According to Brandon Hall Group, an effective onboarding program can improve retention by 82%.
Onboarding starts with pre-boarding, the period between the candidate accepting a job offer and their first day. Creating an effective engagement plan to ensure the upcoming new starter feels looked after and to an extent already part of the business is a great way to ensure their perception of the company they are about to join is positive.
A poorly organised or non-inclusive onboarding plan is likely to have a long-lasting impact on a candidate’s view of an organisation. This will be their first look ‘under-the-hood’ and although no company operates perfectly, having a robust plan for the first 30-60-90 days will directly affect retention. If you don’t give your new starter the tools, resources and support network to succeed, why would they want to stay?
Development ties in very closely with retention and is a key reason why great employees choose to stay or leave. A great way of retaining employees comes with increasing their employee lifetime value (ELTV) through effective and high-quality management and training. Developing a skill, crafting and honing your abilities is rewarding. Investing in training and mapping out the career path for your employees will mean they feel valued and stay for longer, which in turn improves culture and retention.
Employee retention is one of the most challenging stages of an employee’s life cycle. The experience an employee had before COVID19 was predominantly physical, and for many companies it is now predominantly a digital employee experience. Building a culture in an organisation that is more heavily weighted toward remote or hybrid working is a challenge. Closely measuring Employee retention rate, voluntary turnover and using engagement surveys are three very effective ways of keeping your finger on the pulse with retention efforts.
Not to be ignored. This is the moment in time where a huge amount of value can be gained from conducting exit interviews. In many cases, you’ll have direct feedback on why an employee has decided to leave. This can provide actionable insights to make improvements in stages 1 – 4. You can even send leavers a survey to fill out to rate their offboarding experience and measure this stage of the life cycle to make improvements in its effectiveness.
You want people who leave your business to say good things about their journey! Word of mouth is powerful, and reputation is everything. Bit cheesy, but it’s true. Not only this but that person who left may go onto become a decision maker in another business which is likely to be in a similar industry. A good reputation will in turn feed into stage 1. I have personally seen this happen countless times.

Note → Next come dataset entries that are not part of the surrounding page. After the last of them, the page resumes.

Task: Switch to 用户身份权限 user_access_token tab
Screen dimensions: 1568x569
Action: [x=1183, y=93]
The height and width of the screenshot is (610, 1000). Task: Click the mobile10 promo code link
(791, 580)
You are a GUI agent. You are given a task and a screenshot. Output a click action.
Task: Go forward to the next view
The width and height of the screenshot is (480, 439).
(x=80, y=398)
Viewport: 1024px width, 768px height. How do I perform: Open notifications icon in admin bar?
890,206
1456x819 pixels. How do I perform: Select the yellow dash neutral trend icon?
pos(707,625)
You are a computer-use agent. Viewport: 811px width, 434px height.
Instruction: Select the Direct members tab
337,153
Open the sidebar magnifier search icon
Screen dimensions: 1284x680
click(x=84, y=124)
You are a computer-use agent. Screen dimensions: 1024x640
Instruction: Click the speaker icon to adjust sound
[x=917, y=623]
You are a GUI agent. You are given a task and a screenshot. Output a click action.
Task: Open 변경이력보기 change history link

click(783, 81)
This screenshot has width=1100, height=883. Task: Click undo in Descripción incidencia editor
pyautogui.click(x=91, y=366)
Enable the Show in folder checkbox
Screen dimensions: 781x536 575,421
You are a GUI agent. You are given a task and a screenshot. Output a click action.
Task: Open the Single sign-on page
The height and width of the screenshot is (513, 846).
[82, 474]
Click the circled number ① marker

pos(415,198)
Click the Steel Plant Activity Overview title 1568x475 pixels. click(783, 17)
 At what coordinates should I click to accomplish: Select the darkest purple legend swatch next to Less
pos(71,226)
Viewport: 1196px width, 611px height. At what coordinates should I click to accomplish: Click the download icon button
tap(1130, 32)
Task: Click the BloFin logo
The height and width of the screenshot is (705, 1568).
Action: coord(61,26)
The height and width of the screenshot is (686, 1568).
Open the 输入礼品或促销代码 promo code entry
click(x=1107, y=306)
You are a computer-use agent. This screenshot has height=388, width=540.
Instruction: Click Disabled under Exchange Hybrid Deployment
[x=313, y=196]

In conclusion, it’s clear to see how the different stages of the employee life cycle are inextricably linked. The success of one stage will directly affect the success of another. If each stage is firing on all cylinders, you are set up to give current and prospective employees the experience they are looking for and want to shout about to others! However, getting it right is not straightforward. This requires a person or function within a business to review, maintain and optimise the end-to-end journey. Getting people, technology and process in place to deliver a great experience for employees is the next challenge. So why take on the challenge? Fundamentally, businesses that have mastered maximising ELTV will have better talent, making them more profitable. There is a direct correlation between how happy your workforce is and profitability.
So, ask yourself, which stage of the ELC in your business is less mature than the others? Do they all exist?